Zwei Jahre lang werden die Arbeiten entlang der Schneiderstraße laufen. Sie werden aufgeteilt in vier Bauabschnitte.

Foto: Helge Hoffmann

Kirchhellen.   Am Montag beginnt der Fachbereich Tiefbau mit der schon vor Jahren beschlossenen Baumaßnahme. 6,7 Millionen Euro werden in Grafenwald verbaut.

Auf der Schneiderstraße beginnen am Montag, 29. April, die lang erwarteten Bauarbeiten. Der Fachbereich Tiefbau ergänzt das Kanalsystem um einen Grund- und Regenwasserkanal. Der Mischwasserkanal wird saniert und die gesamte Verkehrsfläche erneuert.

Was bisher geschah

Seit 2013 hatten Politik und Anwohner mit der Verwaltung wegen dieser Baumaßnahme gerungen. Die Anwohner wollten den Fahrbahnausbau so einfach wie möglich gestalten, weil die Stadt sie dafür zur Kasse bitten wird. Im Frühjahr 2015 hatte sich der Rat dennoch für den Vollausbau entschieden.Da hatte der Fachbereich Tiefbau allerdings schon seine Planung geändert und den Kanalausbau in den Nebenstraßen Grafenwalds vorgezogen. Die beliebten Zierkirschen hatte er aber dennoch schon fällen lassen.

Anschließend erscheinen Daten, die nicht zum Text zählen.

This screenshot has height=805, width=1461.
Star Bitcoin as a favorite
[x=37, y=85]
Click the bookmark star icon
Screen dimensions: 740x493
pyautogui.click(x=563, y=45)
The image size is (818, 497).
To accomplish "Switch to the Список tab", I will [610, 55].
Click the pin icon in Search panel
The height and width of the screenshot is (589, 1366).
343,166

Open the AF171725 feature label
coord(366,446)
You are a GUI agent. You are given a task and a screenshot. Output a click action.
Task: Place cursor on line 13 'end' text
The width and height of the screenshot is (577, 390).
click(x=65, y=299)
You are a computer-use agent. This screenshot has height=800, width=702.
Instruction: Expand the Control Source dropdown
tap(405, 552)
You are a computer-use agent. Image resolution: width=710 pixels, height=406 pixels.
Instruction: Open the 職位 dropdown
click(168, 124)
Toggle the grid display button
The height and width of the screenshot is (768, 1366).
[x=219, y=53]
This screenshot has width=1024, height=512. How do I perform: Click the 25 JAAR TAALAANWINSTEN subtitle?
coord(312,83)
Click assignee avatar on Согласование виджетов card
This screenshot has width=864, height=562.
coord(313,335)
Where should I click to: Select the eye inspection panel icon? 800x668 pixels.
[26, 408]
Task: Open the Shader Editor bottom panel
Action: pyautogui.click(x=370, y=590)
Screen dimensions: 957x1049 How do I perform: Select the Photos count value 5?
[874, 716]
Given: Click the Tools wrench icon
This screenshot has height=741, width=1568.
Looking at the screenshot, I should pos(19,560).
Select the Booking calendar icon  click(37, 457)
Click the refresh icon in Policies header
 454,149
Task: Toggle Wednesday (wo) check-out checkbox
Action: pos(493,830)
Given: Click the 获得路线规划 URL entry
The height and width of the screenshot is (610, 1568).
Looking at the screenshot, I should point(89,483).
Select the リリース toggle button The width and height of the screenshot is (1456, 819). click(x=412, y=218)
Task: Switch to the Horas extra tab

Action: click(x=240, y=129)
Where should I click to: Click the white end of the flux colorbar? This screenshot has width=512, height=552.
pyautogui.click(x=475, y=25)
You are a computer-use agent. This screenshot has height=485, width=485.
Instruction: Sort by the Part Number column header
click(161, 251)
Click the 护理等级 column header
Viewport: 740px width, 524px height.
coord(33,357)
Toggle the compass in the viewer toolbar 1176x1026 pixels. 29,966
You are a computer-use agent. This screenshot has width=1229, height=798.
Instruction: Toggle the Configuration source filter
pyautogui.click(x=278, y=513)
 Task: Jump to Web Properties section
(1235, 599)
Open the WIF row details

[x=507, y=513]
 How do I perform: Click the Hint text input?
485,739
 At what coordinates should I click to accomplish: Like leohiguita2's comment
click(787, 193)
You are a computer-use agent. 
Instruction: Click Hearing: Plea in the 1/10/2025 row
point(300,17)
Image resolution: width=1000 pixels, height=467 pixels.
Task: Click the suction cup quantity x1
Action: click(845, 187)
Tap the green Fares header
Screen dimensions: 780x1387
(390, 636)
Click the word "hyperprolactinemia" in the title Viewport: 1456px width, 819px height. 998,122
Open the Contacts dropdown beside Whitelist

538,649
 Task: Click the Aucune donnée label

Wegen dieser Vorgeschichte hat sich das Großprojekt bis jetzt verzögert. Um die Arbeiten für die Anwohner, Firmen und sonstigen Anlieger verträglicher zu gestalten, wird der Ausbau in vier Bauabschnitten durchgeführt (siehe Grafik). Insgesamt sind für die Fertigstellung der Arbeiten etwa zwei Jahre eingeplant. Verbaut wird ein Auftragsvolumen von circa 6,7 Mio Euro.

Kanalbau über 1,4 Kilometer

Die Kanalbaumaßnahme erstreckt sich über eine Gesamtlänge von rund 1.400 Meter mit 35 Schachtbauwerken. Die Höchstgeschwindigkeit auf der Schneiderstraße wird auf 30 km/h festgelegt. Bei der barrierefreien Neugestaltung der Schneiderstraße werden unter anderem vier Querungshilfen in die Fahrbahn eingebaut. Ein Blindenleitsystem an den Querungshilfen ermöglicht es künftig sehbehinderten Menschen, mittels eines Blindenstocks selbstständig, sicherer und leichter die Fahrbahn zu überqueren.

Zwischen der Bottroper Straße und der Töpferstraße wird ein Schutzstreifen für Radfahrer auf der Fahrbahn markiert. Das neue Beleuchtungskonzept an der Schneiderstraße ermöglicht neben der verbesserten Sichtbarkeit eine höhere Lichtqualität bei gleichzeitig verbesserter Energieeffizenz und damit niedrigeren Betriebskosten.

Einbahnstraße Richtung Sensenfeld

Die Baumaßnahmen werden nach Mitteilung der Stadtverwaltung jeweils unter Errichtung einer Einbahnstraße mit Fahrtrichtung zum Sensenfeld erfolgen. Eine großräumige Umleitung für den in östliche Richtung fahrenden Durchgangsverkehr wird über die Straßen „Zur Grafenmühle“ und Vossundern eingerichtet.

Als Ansprechpartner stehen Sylvia Behrens für den Kanalbau unter 70-4185 und Markus Schultze-Jakubowski für den Straßenbau unter 70-3962 zur Verfügung.